Belge Bölümü ▸
ARİFLERİN MENKIBELERİ, Şark İslam Klasikleri 29,
Ahmet Eflaki, M.E B. YAYINLARI 489

                                      ***

Yaren, neler öğrendik bu hikâyeden:

1.   Kuran okumakla ibadet edersin.

2.   Kuran okumakla sevap kazanırsın.

3.   Kuran okumakla gönül gözün açılır.

4.   Kuran okumakla eğriliklerini düzeltirsin.

5.   Kuran okumakla ruhunu öğrenirsin.

6.   Kuran okumakla bilgi alırsın.

7.   Kuran okumakla anlayışlı olursun.

8.   Kuran okumakla düşünceli olursun.

9.   Kuran okumakla aklını kullanan olursun.

10.                  Kuran okumakla güzellikleri bilir, görürsün.

11.                  Kuran okumakla müjdeleri öğrenirsin.

12.                  Kuran okumakla doğruları öğrenirsin.

13.                  Kuran okumakla uyarılar alırsın.

14.                  Kuran okumakla yol gösterici olursun.

15.                  Kuran okumakla öğütler alırsın.

16.                  Kuran okumakla sıkıntılarına şifa bulursun.

17.                  Kuran okumakla doğruyu yanlıştan ayırmanı sağlar.

18.                  Kuran okumakla helal ile haramı birbirinden ayırabilmeni sağlar.

19.                  Kuran okumakla yaşamında gerekli örnekleri ve misalleri öğrenirsin.

Sağlanan Veriler ▸

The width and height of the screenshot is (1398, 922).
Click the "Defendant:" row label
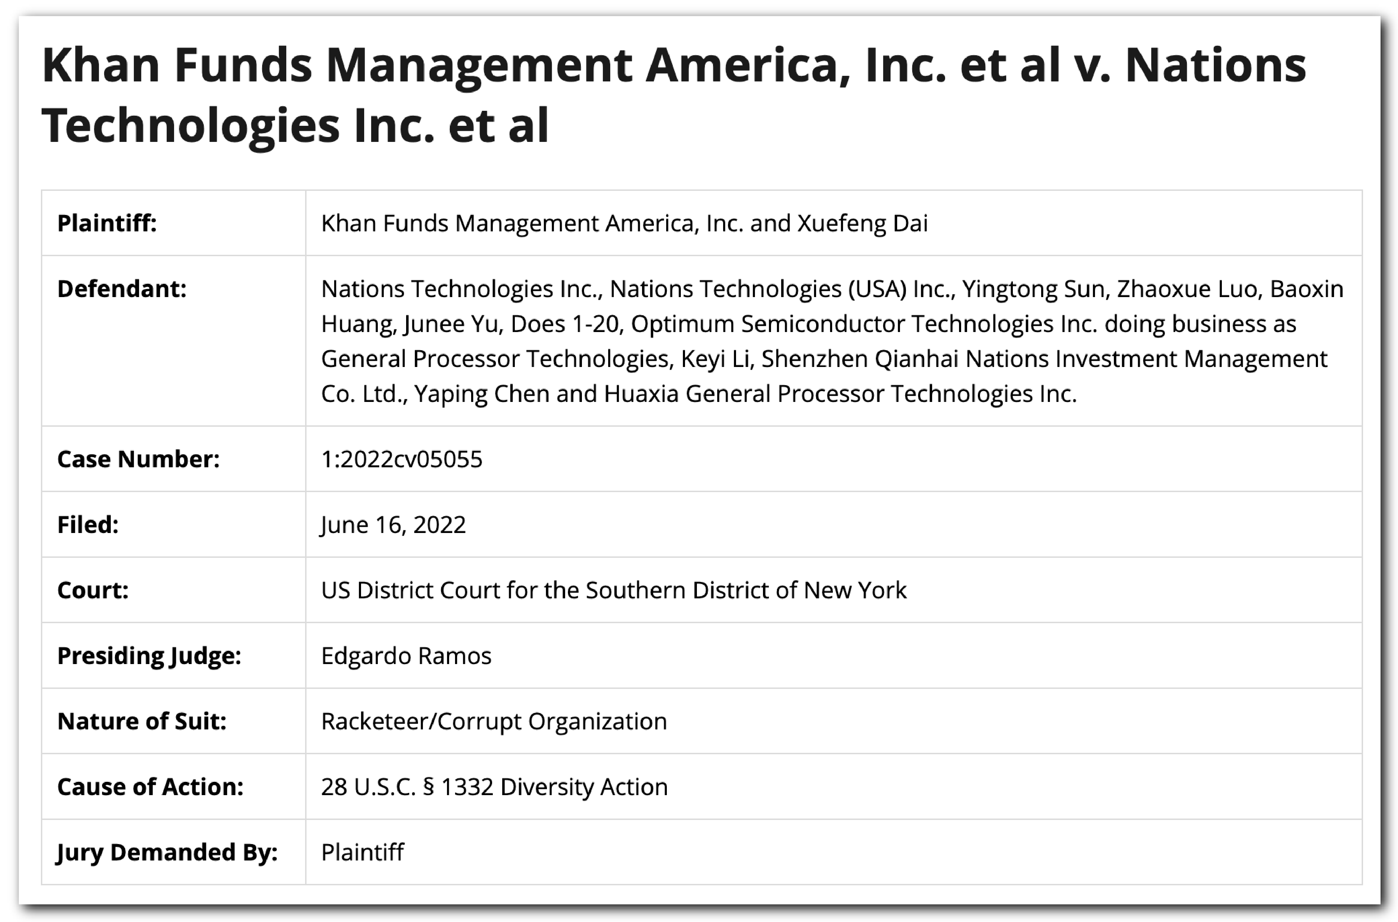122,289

...

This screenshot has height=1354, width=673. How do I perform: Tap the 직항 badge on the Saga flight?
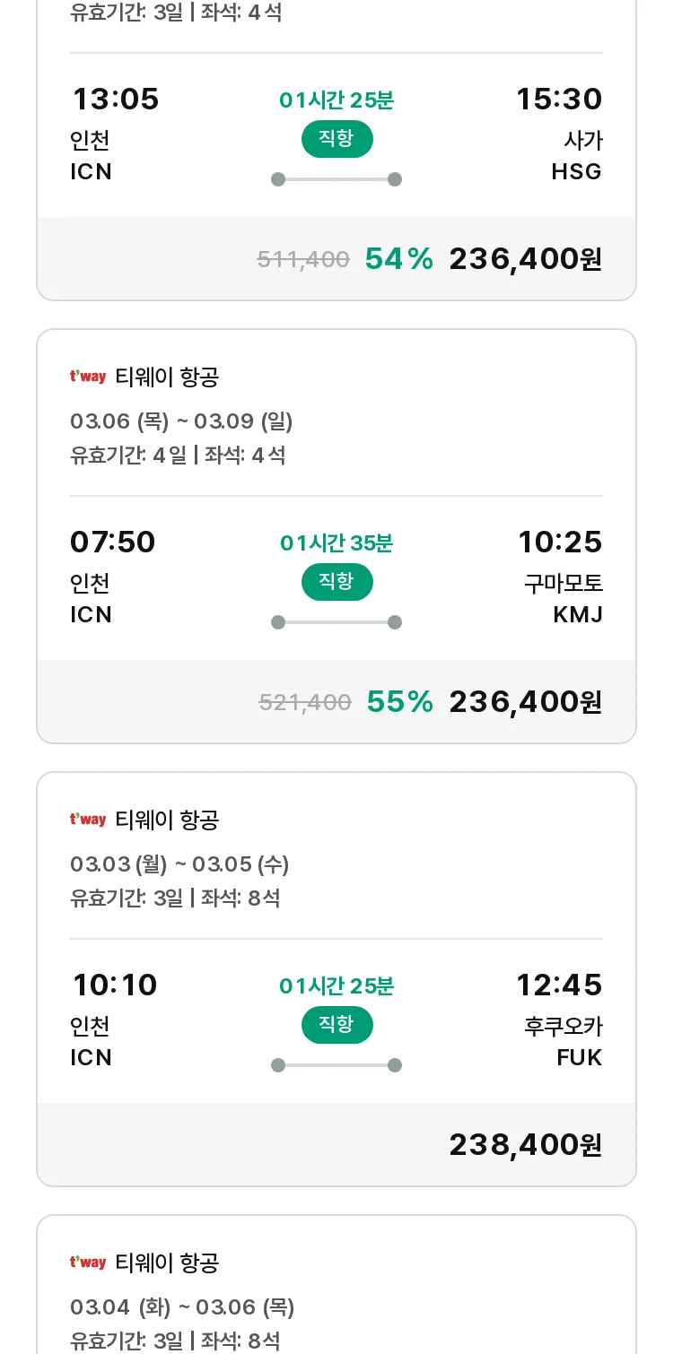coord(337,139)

==

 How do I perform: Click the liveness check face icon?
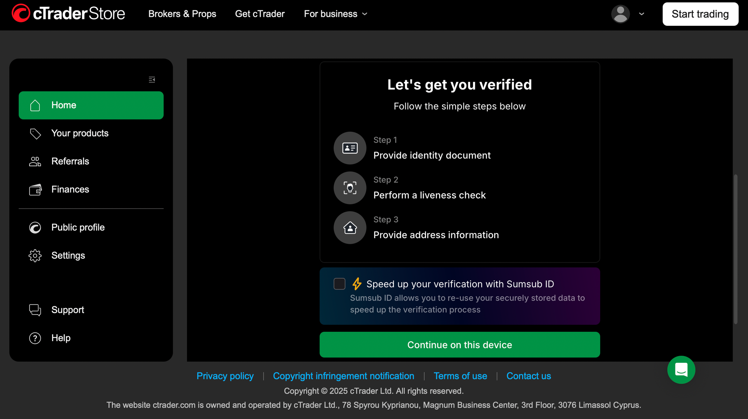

Yapılacak İş ▸
Kuran okumak üzerine olan belge bölümünde "1.   Kuran okumakla" sözlerinden "okumakla eğriliklerini düzeltirsin." sözlerine kadar uzanan kısmı hiçbir değişiklik yapmadan yazınız.

Çıktı ▸
1.   Kuran okumakla ibadet edersin.

2.   Kuran okumakla sevap kazanırsın.

3.   Kuran okumakla gönül gözün açılır.

4.   Kuran okumakla eğriliklerini düzeltirsin.